How Data Transparency Can Help Fight COVID-19
ID 177446735 © Solarseven |


How Data Transparency Can Help Fight COVID-19

To help make better-informed decisions about coronavirus, governments should be publishing comprehensive, machine-readable data sets.

In the weeks since COVID-19 became a pandemic, a plethora of data dashboards have been launched by governments and non-governmental entities. Unfortunately, the data they provide is often incomplete and inconsistent, resulting in policymakers and the public receiving an insufficient amount of actionable information. To answer the questions of what public health measures are necessary and what personal protective measures are prudent, we should have comprehensive, standardized data.

The most-used sources of data are from the Centers for Disease Control and Prevention (CDC), along with visualization produced by Johns Hopkins University, Worldometer and many local and state governments. These sources generally lack information on hospitalizations as well as demographic data on deaths and serious cases.

A common practice for these sites is to publish just raw counts of positive tests and deaths attributed to the virus. Test results are not comparable across jurisdictions because the criteria for being tested vary. Since we know that many people who are infected experience only minor symptoms (if any), it is likely that the number of positive cases is greatly undercounted even in places that are testing aggressively. For the positive case number to be really meaningful, most of the population in a given area would have to be tested on a regular basis. The government’s massive testing failures, since the beginning of this pandemic, continue to hurt the ability to get a full and complete picture from testing totals.

Deaths provide a more reliable indicator of the coronavirus’ impact on communities, but this statistic also has some important limitations.  First, it is a lagging indicator:  a final outcome of an illness that is less helpful in predicting the near-term trajectory of the pandemic. Second, there may be differences across jurisdictions and even across medical examiners about how to attribute any given death. While the presence of COVID-19 in a deceased individual can be reliably determined, whether the virus caused the death is a judgment call. It has been argued, for example, that Italy has a higher reported death rate than neighboring countries because it does not make a distinction between deaths with COVID and deaths from COVID.

Others have suggested the death count is being underreported. The New York Times reported “hospital officials, doctors, public health experts and medical examiners say that official counts have failed to capture the true number of Americans dying in this pandemic. The undercount is a result of inconsistent protocols, limited resources and a patchwork of decision making from one state or county to the next.”

A better measure of COVID-19’s impact at this point is hospitalizations. This figure excludes asymptomatic and mild cases that have may less of a social impact and provides more of a real-time indicator than deaths. Admittedly, this measure is also vulnerable to the classification issue that also applies to deaths.

Speaking of classification, only some jurisdictions break down reported COVID-19 totals by age group, gender, and the presence of comorbidities. These factors are known to affect how any given individual experiences the virus and so these decompositions are useful information for both the public and policymakers.

New York City provides more data than most jurisdictions, which is fortunate given the severity of its situation. It reports on hospitalizations and also provides age and gender breakdowns. Recently, the city’s dashboard showed a hospitalization rate of 0.17 percent for males and 0.11 percent for females—a significant difference, and one that has been observed elsewhere. Hospitalization rates ranged from 0.01percent for those under 18 to 0.5 percent for individuals 75 and over.

While New York does not provide comorbidity data for hospitalizations, it does so for deaths. A recent report showed that over 97 percent of deaths that had been assessed for the existence of underlying conditions were found to have them present, but 29 percent of all deaths had yet to be assessed. Underlying conditions included “Diabetes, Lung Disease, Cancer, Immunodeficiency, Heart Disease, Hypertension, Asthma, Kidney Disease, and GI/Liver Disease.”

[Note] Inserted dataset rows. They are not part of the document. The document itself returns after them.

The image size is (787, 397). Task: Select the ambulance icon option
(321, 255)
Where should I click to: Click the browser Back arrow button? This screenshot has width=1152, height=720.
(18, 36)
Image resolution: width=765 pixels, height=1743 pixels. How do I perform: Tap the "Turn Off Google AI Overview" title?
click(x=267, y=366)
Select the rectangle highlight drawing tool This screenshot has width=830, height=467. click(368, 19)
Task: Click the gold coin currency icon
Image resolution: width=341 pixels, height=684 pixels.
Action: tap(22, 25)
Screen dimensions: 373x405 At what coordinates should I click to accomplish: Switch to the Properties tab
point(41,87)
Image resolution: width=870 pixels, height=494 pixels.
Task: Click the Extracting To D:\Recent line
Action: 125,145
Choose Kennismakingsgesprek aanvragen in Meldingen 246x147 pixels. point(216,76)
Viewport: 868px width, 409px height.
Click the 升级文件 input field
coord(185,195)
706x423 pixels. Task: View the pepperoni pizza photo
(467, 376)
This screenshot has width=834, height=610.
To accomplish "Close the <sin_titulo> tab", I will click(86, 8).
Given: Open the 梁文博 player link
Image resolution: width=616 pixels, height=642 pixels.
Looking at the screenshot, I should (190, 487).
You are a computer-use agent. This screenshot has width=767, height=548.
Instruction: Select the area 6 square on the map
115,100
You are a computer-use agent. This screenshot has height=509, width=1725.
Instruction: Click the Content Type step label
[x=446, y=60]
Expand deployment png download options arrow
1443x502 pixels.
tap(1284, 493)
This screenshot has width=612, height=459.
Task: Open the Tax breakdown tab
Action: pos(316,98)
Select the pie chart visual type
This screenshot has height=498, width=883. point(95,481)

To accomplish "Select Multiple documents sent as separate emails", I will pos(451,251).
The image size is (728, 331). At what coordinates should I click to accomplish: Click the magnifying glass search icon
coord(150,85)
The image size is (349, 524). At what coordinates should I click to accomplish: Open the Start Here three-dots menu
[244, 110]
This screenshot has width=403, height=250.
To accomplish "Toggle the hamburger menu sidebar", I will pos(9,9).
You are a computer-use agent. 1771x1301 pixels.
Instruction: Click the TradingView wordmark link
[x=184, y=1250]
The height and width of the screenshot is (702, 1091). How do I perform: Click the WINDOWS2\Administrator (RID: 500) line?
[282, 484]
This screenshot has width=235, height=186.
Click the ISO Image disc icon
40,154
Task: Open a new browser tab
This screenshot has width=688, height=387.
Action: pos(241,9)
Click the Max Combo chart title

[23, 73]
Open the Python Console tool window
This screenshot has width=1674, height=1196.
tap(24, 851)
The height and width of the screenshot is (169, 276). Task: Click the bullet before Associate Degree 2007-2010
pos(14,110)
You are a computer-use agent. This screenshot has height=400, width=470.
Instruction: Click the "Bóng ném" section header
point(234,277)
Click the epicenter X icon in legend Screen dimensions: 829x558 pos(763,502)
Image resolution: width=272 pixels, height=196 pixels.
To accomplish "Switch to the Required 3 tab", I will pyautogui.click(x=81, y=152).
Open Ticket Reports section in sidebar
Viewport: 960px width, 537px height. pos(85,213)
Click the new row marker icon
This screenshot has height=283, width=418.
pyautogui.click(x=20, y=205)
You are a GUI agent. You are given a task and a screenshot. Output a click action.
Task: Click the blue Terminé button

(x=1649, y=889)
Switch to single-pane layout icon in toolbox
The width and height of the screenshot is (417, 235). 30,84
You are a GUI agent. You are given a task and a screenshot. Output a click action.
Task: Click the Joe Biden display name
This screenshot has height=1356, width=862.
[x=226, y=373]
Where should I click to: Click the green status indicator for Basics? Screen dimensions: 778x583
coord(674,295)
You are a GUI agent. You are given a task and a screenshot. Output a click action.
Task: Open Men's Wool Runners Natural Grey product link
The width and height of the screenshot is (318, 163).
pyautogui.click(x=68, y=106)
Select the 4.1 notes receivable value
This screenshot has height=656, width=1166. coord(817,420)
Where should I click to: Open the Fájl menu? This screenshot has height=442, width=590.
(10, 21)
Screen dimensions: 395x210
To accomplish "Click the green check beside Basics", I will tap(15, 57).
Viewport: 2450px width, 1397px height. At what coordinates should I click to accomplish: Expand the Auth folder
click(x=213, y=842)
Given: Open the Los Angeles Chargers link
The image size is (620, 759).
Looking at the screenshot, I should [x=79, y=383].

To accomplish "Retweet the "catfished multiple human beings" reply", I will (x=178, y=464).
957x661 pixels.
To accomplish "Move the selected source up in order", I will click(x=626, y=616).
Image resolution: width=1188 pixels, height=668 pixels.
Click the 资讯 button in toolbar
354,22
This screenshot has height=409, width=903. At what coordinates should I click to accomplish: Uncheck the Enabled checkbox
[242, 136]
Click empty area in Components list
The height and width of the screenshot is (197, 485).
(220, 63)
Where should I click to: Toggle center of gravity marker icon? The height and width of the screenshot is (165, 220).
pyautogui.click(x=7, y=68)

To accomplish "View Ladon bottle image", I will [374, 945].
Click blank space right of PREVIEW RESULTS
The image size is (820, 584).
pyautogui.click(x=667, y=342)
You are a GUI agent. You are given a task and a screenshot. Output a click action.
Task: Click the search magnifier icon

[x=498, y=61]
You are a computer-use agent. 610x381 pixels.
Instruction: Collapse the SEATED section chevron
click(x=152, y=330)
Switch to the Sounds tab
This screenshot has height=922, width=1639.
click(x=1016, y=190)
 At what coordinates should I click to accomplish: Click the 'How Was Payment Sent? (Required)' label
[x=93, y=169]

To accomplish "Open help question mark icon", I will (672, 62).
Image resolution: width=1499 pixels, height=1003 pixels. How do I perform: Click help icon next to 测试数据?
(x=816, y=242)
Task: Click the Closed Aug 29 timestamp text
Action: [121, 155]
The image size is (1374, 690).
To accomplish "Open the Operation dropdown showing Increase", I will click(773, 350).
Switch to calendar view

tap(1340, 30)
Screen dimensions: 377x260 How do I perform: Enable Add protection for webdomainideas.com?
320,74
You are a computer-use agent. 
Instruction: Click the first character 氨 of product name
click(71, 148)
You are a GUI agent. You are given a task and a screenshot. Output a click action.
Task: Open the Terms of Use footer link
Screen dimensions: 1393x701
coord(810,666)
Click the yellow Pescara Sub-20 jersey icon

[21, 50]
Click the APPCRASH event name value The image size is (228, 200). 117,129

Scaling up New York City’s reporting to a national level would greatly improve the level of actionable information we have.  To effectively scale, all jurisdictions should report their data in a standardized, machine-readable format and submit these data files to a single, public repository. Once again, New York City has taken an important step in this direction by producing daily comma separated value (CSV) files and posting them on Github, a popular software repository that is also used for publishing public data. As of this writing, the underlying condition data was only available on the city web site in PDF format. If those limitations were overcome, the New York City public data reports could be used as a template by states, counties and cities across the nation.

COVID-19 poses a serious threat to public health, the economy and ultimately large parts of our civilization. To attack the problem, we need to have the best possible data. It’s understandable that overwhelmed hospitals, cities and states might not view this as the ideal moment to change the way they collect, process and share data. However, establishing and implementing a data standard right now could significantly help health officials identify coronavirus trends and best practices faster and more effectively. Ultimately, the cost of a data standard is tiny compared to the many other expenditures being undertaken by governments at all levels, but its value could be enormous.